[begin Data excerpts]

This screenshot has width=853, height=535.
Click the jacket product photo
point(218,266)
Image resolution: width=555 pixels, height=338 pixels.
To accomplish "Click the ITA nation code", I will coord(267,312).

[end Data excerpts]

*Aim*. Rewrite every line of the listing above, raising each coordinate in the answers by 132 and leaving all other text unchanged.

*Output of the task*.
This screenshot has width=853, height=535.
Click the jacket product photo
point(350,398)
Image resolution: width=555 pixels, height=338 pixels.
To accomplish "Click the ITA nation code", I will coord(399,444).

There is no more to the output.